K-pop label apologises over Nazi symbol a member of Purple Kiss wore

K-pop group Purple Kiss’ label issued an apology after group member Goeun (right) was spotted wearing what looked like Nazi insignia in a recent image, which was edited to remove the offending symbols and re-released.

South Korean music label RBW, to which K-pop girl group Purple Kiss belong, has issued an apology after a member of the group was seen wearing a Nazi symbol in a recently shared image.

In a series of promotional photos for the group's holiday season merchandise package, which featured members donning military-themed outfits, fans spotted member Goeun with a patch that looked similar to the Nazi eagle, swastika and all.

After fans alerted Goeun, the singer is understood to have apologised and to have had the label investigate, prompting RBW to issue a formal apology on November 23 through Purple Kiss' fan cafe, a fan blog of sorts popular in South Korea.

RBW took responsibility and apologised for overlooking the historical significance of the symbols Goeun wore, and offered an assurance that its staff would be more diligent in the future.

K-pop girl group Purple Kiss. PHOTO: RBW

The photos featuring Goeun with the patch were edited and re-uploaded.

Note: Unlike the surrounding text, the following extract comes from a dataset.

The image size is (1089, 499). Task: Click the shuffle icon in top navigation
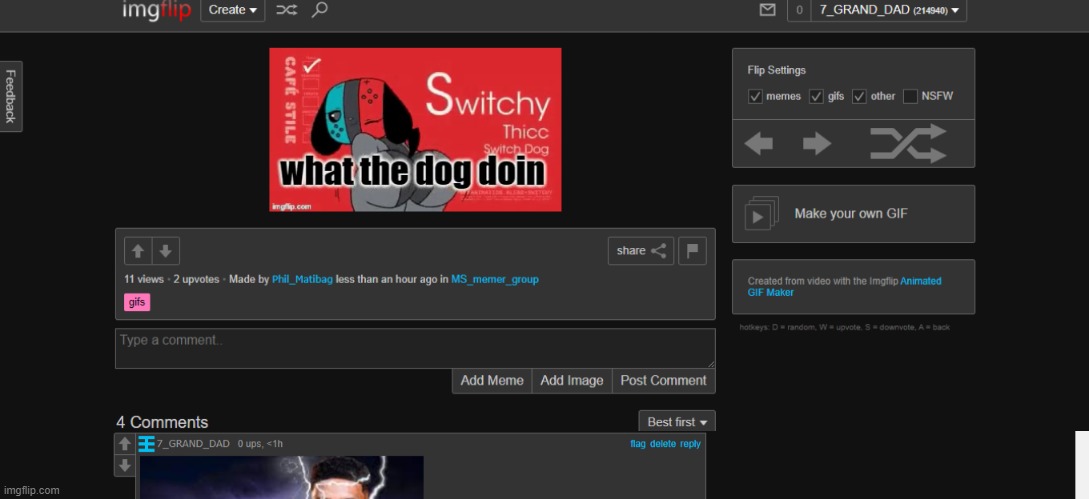(286, 10)
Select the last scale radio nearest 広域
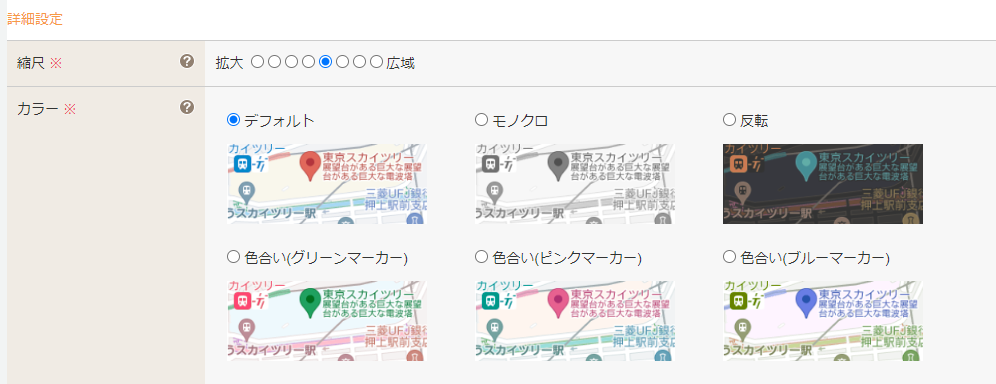This screenshot has width=996, height=384. [x=377, y=62]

It is not known whether the holiday season merchandise will feature the original or altered images.

Purple Kiss debuted last year and released their most song, Zombie, in September.

They are not the first K-pop group to be called out for inappropriate use of a variety of sensitive or religious symbols as Korean pop music becomes more popular in different music markets.

Last year, Blackpink edited a music video after they featured Hindu iconography in a way many viewers felt was disrespectful, and NCT U were called out for inappropriately featuring religiously significant Islamic content.

Earlier this year, before their sudden disbandment, a member of Gfriend was criticised for posing with a Nazi soldier mannequin at a German-themed establishment.